→ Material

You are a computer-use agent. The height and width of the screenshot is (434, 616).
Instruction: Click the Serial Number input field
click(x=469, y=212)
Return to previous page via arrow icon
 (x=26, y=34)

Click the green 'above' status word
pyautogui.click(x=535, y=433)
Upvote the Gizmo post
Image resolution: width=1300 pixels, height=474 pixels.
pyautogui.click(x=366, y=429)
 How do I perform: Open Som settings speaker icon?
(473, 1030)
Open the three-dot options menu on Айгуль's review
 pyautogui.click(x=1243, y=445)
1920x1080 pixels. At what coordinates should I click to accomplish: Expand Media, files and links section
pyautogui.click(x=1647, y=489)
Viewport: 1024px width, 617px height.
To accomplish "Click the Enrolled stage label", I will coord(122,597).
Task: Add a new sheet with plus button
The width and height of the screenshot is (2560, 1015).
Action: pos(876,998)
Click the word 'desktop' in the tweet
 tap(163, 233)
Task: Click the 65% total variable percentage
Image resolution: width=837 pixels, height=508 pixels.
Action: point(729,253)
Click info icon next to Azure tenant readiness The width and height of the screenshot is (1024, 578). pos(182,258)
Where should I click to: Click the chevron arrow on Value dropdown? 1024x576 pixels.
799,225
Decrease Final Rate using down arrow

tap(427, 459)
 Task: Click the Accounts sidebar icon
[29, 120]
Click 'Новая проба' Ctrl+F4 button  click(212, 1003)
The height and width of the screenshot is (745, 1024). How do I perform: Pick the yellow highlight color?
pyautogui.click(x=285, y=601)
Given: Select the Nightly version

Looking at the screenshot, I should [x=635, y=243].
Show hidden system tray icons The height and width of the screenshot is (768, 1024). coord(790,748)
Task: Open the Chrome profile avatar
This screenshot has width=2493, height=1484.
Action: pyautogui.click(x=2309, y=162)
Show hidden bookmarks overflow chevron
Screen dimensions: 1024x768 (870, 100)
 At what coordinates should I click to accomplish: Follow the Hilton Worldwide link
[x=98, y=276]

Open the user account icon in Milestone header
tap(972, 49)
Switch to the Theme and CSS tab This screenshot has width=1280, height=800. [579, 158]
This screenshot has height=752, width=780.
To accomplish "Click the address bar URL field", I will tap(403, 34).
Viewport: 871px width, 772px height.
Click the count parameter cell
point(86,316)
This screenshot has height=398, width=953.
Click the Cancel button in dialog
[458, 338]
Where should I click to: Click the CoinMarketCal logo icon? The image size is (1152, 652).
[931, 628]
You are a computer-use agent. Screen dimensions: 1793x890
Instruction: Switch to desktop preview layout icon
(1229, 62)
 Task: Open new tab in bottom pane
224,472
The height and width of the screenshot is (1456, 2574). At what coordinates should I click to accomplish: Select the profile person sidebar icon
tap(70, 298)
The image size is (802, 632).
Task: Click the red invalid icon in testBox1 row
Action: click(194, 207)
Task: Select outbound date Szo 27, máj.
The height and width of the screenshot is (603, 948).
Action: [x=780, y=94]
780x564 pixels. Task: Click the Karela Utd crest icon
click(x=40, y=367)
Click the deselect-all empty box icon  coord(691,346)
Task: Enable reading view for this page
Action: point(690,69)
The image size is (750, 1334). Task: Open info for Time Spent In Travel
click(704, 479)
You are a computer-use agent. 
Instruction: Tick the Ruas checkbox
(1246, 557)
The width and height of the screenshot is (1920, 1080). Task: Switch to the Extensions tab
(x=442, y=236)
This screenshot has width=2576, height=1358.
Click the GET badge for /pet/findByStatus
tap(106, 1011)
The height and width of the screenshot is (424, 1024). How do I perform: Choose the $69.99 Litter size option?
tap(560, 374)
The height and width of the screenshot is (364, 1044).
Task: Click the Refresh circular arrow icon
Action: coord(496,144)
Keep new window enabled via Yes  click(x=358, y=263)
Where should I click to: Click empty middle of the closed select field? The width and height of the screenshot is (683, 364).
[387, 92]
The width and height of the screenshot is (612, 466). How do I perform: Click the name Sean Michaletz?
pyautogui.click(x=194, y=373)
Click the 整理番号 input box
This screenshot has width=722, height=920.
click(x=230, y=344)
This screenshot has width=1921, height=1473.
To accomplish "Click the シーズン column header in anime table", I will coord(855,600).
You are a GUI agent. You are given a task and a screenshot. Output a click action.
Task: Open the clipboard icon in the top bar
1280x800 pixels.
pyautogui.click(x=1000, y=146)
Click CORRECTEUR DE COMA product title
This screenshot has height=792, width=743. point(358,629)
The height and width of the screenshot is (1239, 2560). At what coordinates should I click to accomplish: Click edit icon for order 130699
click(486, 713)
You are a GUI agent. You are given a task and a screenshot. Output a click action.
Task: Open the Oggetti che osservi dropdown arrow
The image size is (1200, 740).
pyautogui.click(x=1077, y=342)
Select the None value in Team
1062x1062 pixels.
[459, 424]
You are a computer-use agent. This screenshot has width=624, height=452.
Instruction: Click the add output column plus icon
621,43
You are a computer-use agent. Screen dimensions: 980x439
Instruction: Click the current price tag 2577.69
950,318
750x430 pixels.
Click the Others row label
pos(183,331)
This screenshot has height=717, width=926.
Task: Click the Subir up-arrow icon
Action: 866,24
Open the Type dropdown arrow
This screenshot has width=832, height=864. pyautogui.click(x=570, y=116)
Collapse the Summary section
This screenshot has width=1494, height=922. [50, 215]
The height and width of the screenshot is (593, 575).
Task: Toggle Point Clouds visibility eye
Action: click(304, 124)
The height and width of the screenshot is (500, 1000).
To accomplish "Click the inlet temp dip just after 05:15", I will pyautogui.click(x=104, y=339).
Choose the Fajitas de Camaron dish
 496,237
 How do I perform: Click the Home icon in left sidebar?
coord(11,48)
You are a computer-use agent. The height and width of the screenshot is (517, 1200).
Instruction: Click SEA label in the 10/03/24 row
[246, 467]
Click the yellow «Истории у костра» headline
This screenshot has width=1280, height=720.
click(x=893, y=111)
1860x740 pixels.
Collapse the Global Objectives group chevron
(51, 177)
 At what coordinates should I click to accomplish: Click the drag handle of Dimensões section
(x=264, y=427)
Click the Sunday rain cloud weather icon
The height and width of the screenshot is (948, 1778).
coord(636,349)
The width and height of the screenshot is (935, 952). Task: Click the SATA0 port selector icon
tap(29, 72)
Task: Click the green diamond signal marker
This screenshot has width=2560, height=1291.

→ Problem to solve
Could you reproduce all of the records above, word for word and line for line?

→ Solution below
You are a computer-use agent. The height and width of the screenshot is (434, 616).
Instruction: Click the Serial Number input field
click(x=469, y=212)
Return to previous page via arrow icon
 (x=26, y=34)

Click the green 'above' status word
pyautogui.click(x=535, y=433)
Upvote the Gizmo post
Image resolution: width=1300 pixels, height=474 pixels.
pyautogui.click(x=366, y=429)
 How do I perform: Open Som settings speaker icon?
(473, 1030)
Open the three-dot options menu on Айгуль's review
 pyautogui.click(x=1243, y=445)
1920x1080 pixels. At what coordinates should I click to accomplish: Expand Media, files and links section
pyautogui.click(x=1647, y=489)
Viewport: 1024px width, 617px height.
To accomplish "Click the Enrolled stage label", I will coord(122,597).
Task: Add a new sheet with plus button
The width and height of the screenshot is (2560, 1015).
Action: pos(876,998)
Click the word 'desktop' in the tweet
 tap(163, 233)
Task: Click the 65% total variable percentage
Image resolution: width=837 pixels, height=508 pixels.
Action: point(729,253)
Click info icon next to Azure tenant readiness The width and height of the screenshot is (1024, 578). pos(182,258)
Where should I click to: Click the chevron arrow on Value dropdown? 1024x576 pixels.
799,225
Decrease Final Rate using down arrow

tap(427, 459)
 Task: Click the Accounts sidebar icon
[29, 120]
Click 'Новая проба' Ctrl+F4 button  click(212, 1003)
The height and width of the screenshot is (745, 1024). How do I perform: Pick the yellow highlight color?
pyautogui.click(x=285, y=601)
Given: Select the Nightly version

Looking at the screenshot, I should [x=635, y=243].
Show hidden system tray icons The height and width of the screenshot is (768, 1024). coord(790,748)
Task: Open the Chrome profile avatar
This screenshot has width=2493, height=1484.
Action: pyautogui.click(x=2309, y=162)
Show hidden bookmarks overflow chevron
Screen dimensions: 1024x768 (870, 100)
 At what coordinates should I click to accomplish: Follow the Hilton Worldwide link
[x=98, y=276]

Open the user account icon in Milestone header
tap(972, 49)
Switch to the Theme and CSS tab This screenshot has width=1280, height=800. [579, 158]
This screenshot has height=752, width=780.
To accomplish "Click the address bar URL field", I will tap(403, 34).
Viewport: 871px width, 772px height.
Click the count parameter cell
point(86,316)
This screenshot has height=398, width=953.
Click the Cancel button in dialog
[458, 338]
Where should I click to: Click the CoinMarketCal logo icon? The image size is (1152, 652).
[931, 628]
You are a computer-use agent. Screen dimensions: 1793x890
Instruction: Switch to desktop preview layout icon
(1229, 62)
 Task: Open new tab in bottom pane
224,472
The height and width of the screenshot is (1456, 2574). At what coordinates should I click to accomplish: Select the profile person sidebar icon
tap(70, 298)
The image size is (802, 632).
Task: Click the red invalid icon in testBox1 row
Action: click(194, 207)
Task: Select outbound date Szo 27, máj.
The height and width of the screenshot is (603, 948).
Action: [x=780, y=94]
780x564 pixels. Task: Click the Karela Utd crest icon
click(x=40, y=367)
Click the deselect-all empty box icon  coord(691,346)
Task: Enable reading view for this page
Action: point(690,69)
The image size is (750, 1334). Task: Open info for Time Spent In Travel
click(704, 479)
You are a computer-use agent. 
Instruction: Tick the Ruas checkbox
(1246, 557)
The width and height of the screenshot is (1920, 1080). Task: Switch to the Extensions tab
(x=442, y=236)
This screenshot has width=2576, height=1358.
Click the GET badge for /pet/findByStatus
tap(106, 1011)
The height and width of the screenshot is (424, 1024). How do I perform: Choose the $69.99 Litter size option?
tap(560, 374)
The height and width of the screenshot is (364, 1044).
Task: Click the Refresh circular arrow icon
Action: coord(496,144)
Keep new window enabled via Yes  click(x=358, y=263)
Where should I click to: Click empty middle of the closed select field? The width and height of the screenshot is (683, 364).
[387, 92]
The width and height of the screenshot is (612, 466). How do I perform: Click the name Sean Michaletz?
pyautogui.click(x=194, y=373)
Click the 整理番号 input box
This screenshot has width=722, height=920.
click(x=230, y=344)
This screenshot has width=1921, height=1473.
To accomplish "Click the シーズン column header in anime table", I will coord(855,600).
You are a GUI agent. You are given a task and a screenshot. Output a click action.
Task: Open the clipboard icon in the top bar
1280x800 pixels.
pyautogui.click(x=1000, y=146)
Click CORRECTEUR DE COMA product title
This screenshot has height=792, width=743. point(358,629)
The height and width of the screenshot is (1239, 2560). At what coordinates should I click to accomplish: Click edit icon for order 130699
click(486, 713)
You are a GUI agent. You are given a task and a screenshot. Output a click action.
Task: Open the Oggetti che osservi dropdown arrow
The image size is (1200, 740).
pyautogui.click(x=1077, y=342)
Select the None value in Team
1062x1062 pixels.
[459, 424]
You are a computer-use agent. This screenshot has width=624, height=452.
Instruction: Click the add output column plus icon
621,43
You are a computer-use agent. Screen dimensions: 980x439
Instruction: Click the current price tag 2577.69
950,318
750x430 pixels.
Click the Others row label
pos(183,331)
This screenshot has height=717, width=926.
Task: Click the Subir up-arrow icon
Action: 866,24
Open the Type dropdown arrow
This screenshot has width=832, height=864. pyautogui.click(x=570, y=116)
Collapse the Summary section
This screenshot has width=1494, height=922. [50, 215]
The height and width of the screenshot is (593, 575).
Task: Toggle Point Clouds visibility eye
Action: click(304, 124)
The height and width of the screenshot is (500, 1000).
To accomplish "Click the inlet temp dip just after 05:15", I will pyautogui.click(x=104, y=339).
Choose the Fajitas de Camaron dish
 496,237
 How do I perform: Click the Home icon in left sidebar?
coord(11,48)
You are a computer-use agent. The height and width of the screenshot is (517, 1200).
Instruction: Click SEA label in the 10/03/24 row
[246, 467]
Click the yellow «Истории у костра» headline
This screenshot has width=1280, height=720.
click(x=893, y=111)
1860x740 pixels.
Collapse the Global Objectives group chevron
(51, 177)
 At what coordinates should I click to accomplish: Click the drag handle of Dimensões section
(x=264, y=427)
Click the Sunday rain cloud weather icon
The height and width of the screenshot is (948, 1778).
coord(636,349)
The width and height of the screenshot is (935, 952). Task: Click the SATA0 port selector icon
tap(29, 72)
Task: Click the green diamond signal marker
This screenshot has width=2560, height=1291.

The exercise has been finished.